• [DAFTAR CATATAN]
——

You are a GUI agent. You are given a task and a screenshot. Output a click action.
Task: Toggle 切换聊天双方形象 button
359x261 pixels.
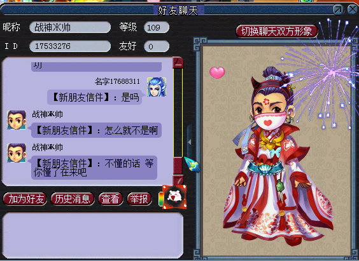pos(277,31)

——

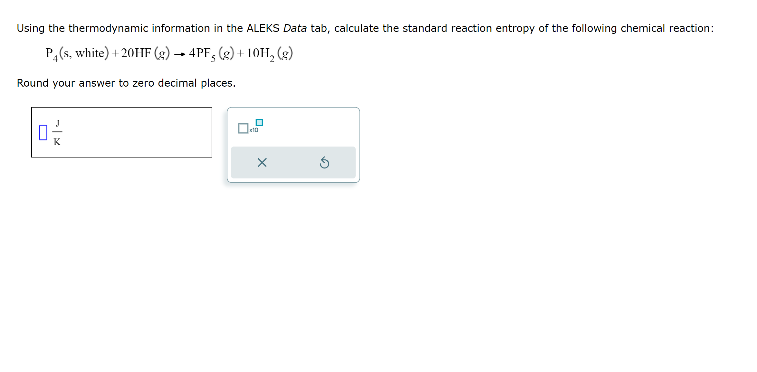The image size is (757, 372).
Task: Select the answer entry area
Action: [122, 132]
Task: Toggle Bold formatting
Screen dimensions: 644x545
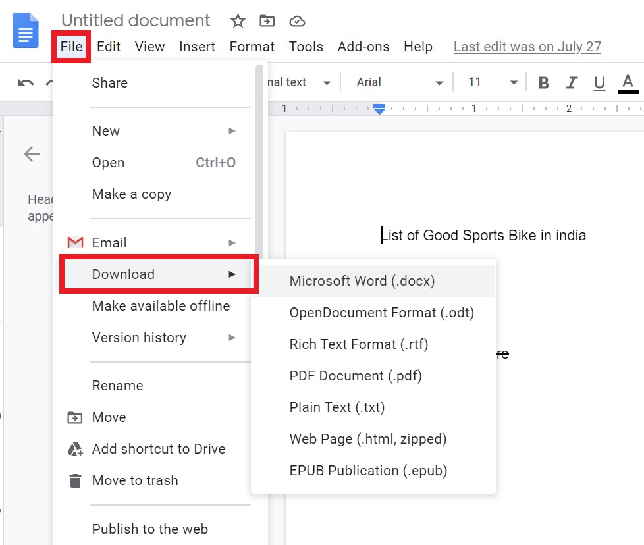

——

Bisakah Anda mengembalikan baris-baris catatan di atas tanpa perubahan sedikit pun, mulai dari baris yang memuat "The image size is (757, 372)." dan berhenti setelah baris yang memuat "Screen dimensions: 644x545", tanpa menyertakan gambarnya?

The image size is (757, 372).
Task: Select the answer entry area
Action: [122, 132]
Task: Toggle Bold formatting
Screen dimensions: 644x545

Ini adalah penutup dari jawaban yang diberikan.